***** Given text *****

We have however had Shakespeare's anniversary celebrations after 400 years, and I listen to Classic FM which has very little music on there that is less than a century old.

Dickens, though his books do little for me with their wilfully silly names and cloying sentimentality, remains popular.

So some people's works persist.

The Beatles is a good call; in the Lemmy programme I watched recently he unequivocally named them as teh best band ever. George Martin having a lot to do with that and being justifiably known as the fifth Beatle.

I am (mostly) excepting works which are myths / legends and of historical significance which remain well-known and popular because in large part of their great age. Beowulf, Gawain and the Green Knight, the Arthurian legends.

Yes it's the things we create that outlast us.

Some will last longer than others.

What grants that persistence is not just artistic talent but the utility of what was created.

While it is good to get a name check like Shakespeare even the great unwashed have their legacies. The anonymous navvies who built the railways or the unknown Roman soldiers that built road routes that many modern highways still follow.

***** Material provided *****

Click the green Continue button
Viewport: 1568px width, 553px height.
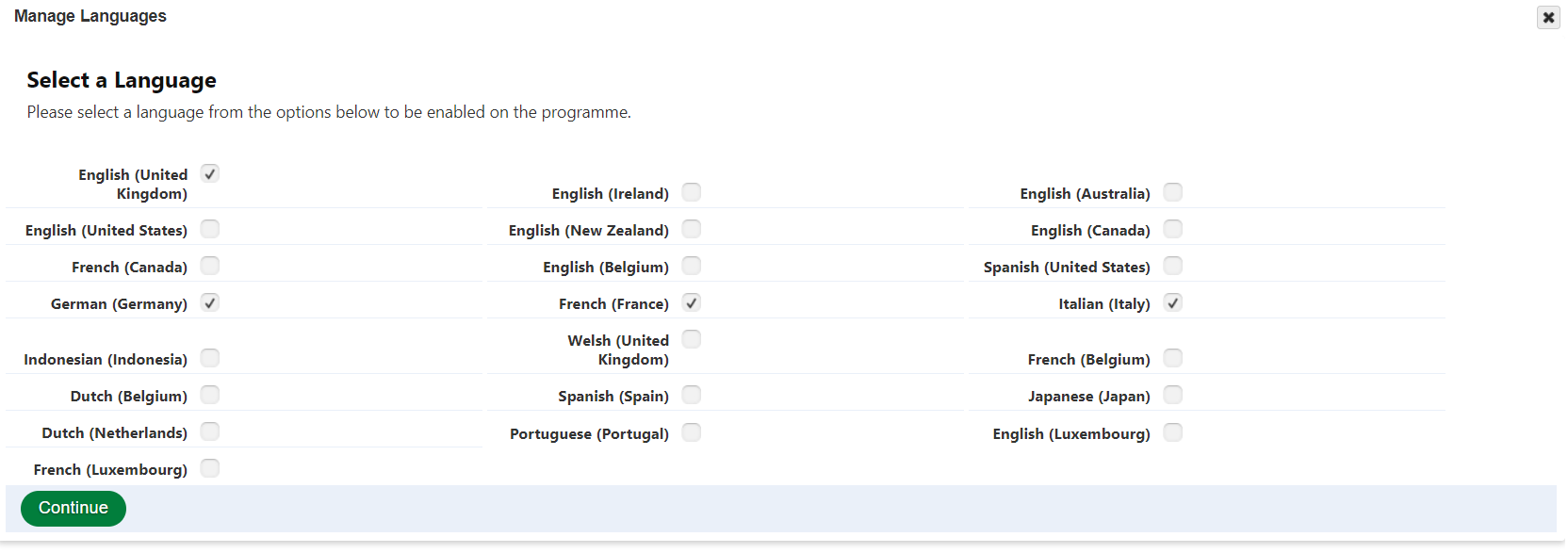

*****

» **Goals**:
1. Summarize the text on enduring legacies in two sentences.
2. Quote the passage of the text on enduring legacies starting at "The Beatles is" and ending at "longer than others.".

» **Solutions to the tasks**:
1. The text observes that some people's works persist, pointing to the celebrations of Shakespeare's anniversary after 400 years, the continued popularity of Dickens, and the Beatles. It mostly sets aside myths and legends such as Beowulf that remain popular largely because of their great age, and it argues that what we create outlasts us, that persistence depends on the utility of a creation as well as on artistic talent, and that even anonymous workers such as the navvies who built the railways and the unknown Roman soldiers who built road routes have their legacies.

2.
The Beatles is a good call; in the Lemmy programme I watched recently he unequivocally named them as teh best band ever. George Martin having a lot to do with that and being justifiably known as the fifth Beatle.

I am (mostly) excepting works which are myths / legends and of historical significance which remain well-known and popular because in large part of their great age. Beowulf, Gawain and the Green Knight, the Arthurian legends.

Yes it's the things we create that outlast us.

Some will last longer than others.